Mistresses, Country Life

For a dude who wrote over 2500 poems, from "The Bride-Cake" to "Ill Government," it's hard to boil things down to a single calling card. This guy was diverse. However, Herrick's most famous poems tend to revolve around a few key themes: the hotness of women and the joys and boredom of country life.

In his many poems written to named women (think Corinna, Julia, etc.), Herrick dishes about physical beauty, sexy fun, and the importance of seizing both before you're dead and gone. Sound familiar? "Corinna's Going A-Maying" fits right in with this erotic carpe diem theme. "To the Virgins, to Make Much of Time" is another famous one.

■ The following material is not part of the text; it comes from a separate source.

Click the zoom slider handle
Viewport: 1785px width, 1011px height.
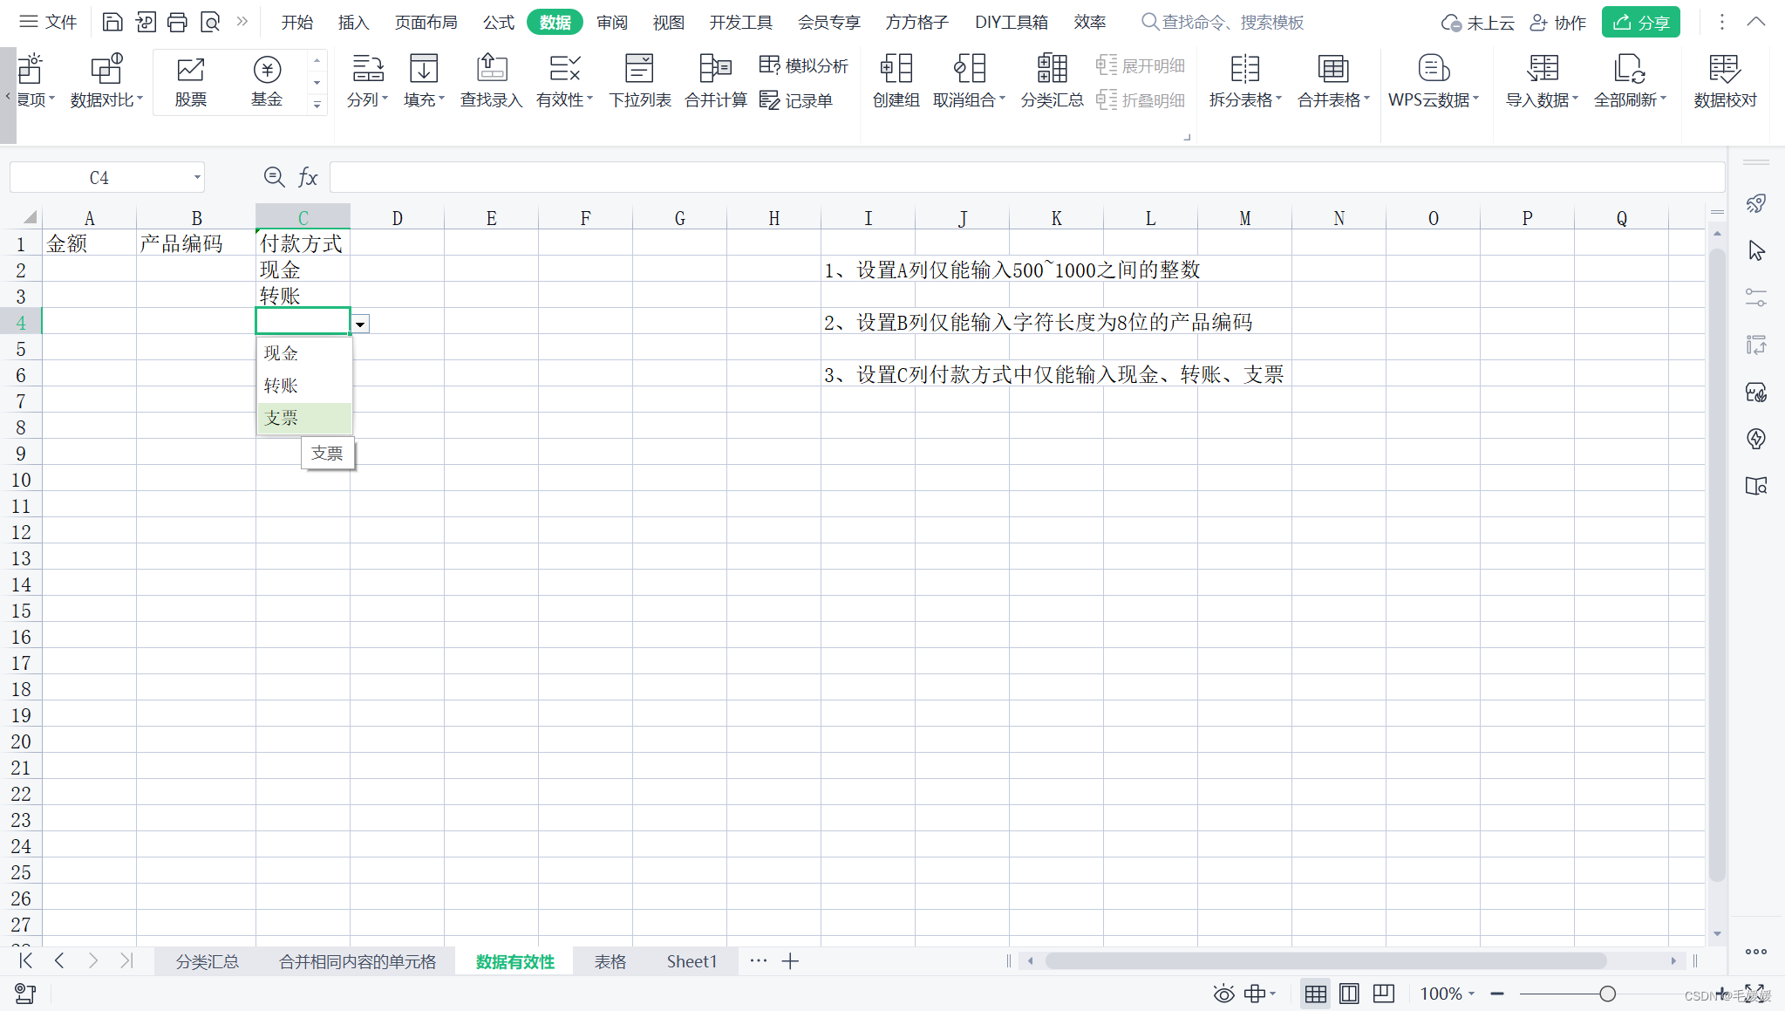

Herrick loved him some ladies, no question. But his attitude towards the countryside was a little more ambivalent. In 1630 he was assigned to the Dean Prior vicarage, located way out in the boonies of rural Devonshire. For a man used to the artsy buzz of London, this was a huge and sometimes unwelcome change. Just check out "To Dean Bourne," where he calls the locals as "churlish as the seas, / and rude almost as rudest savages."

But in other poems, like "Corinna," he's the countryside's loudest cheerleader. These pastoral poems are lovingly anti-urban, promoting rustic traditions instead of all that modern London stuff. Looks like life in Devonshire wasn't all bad.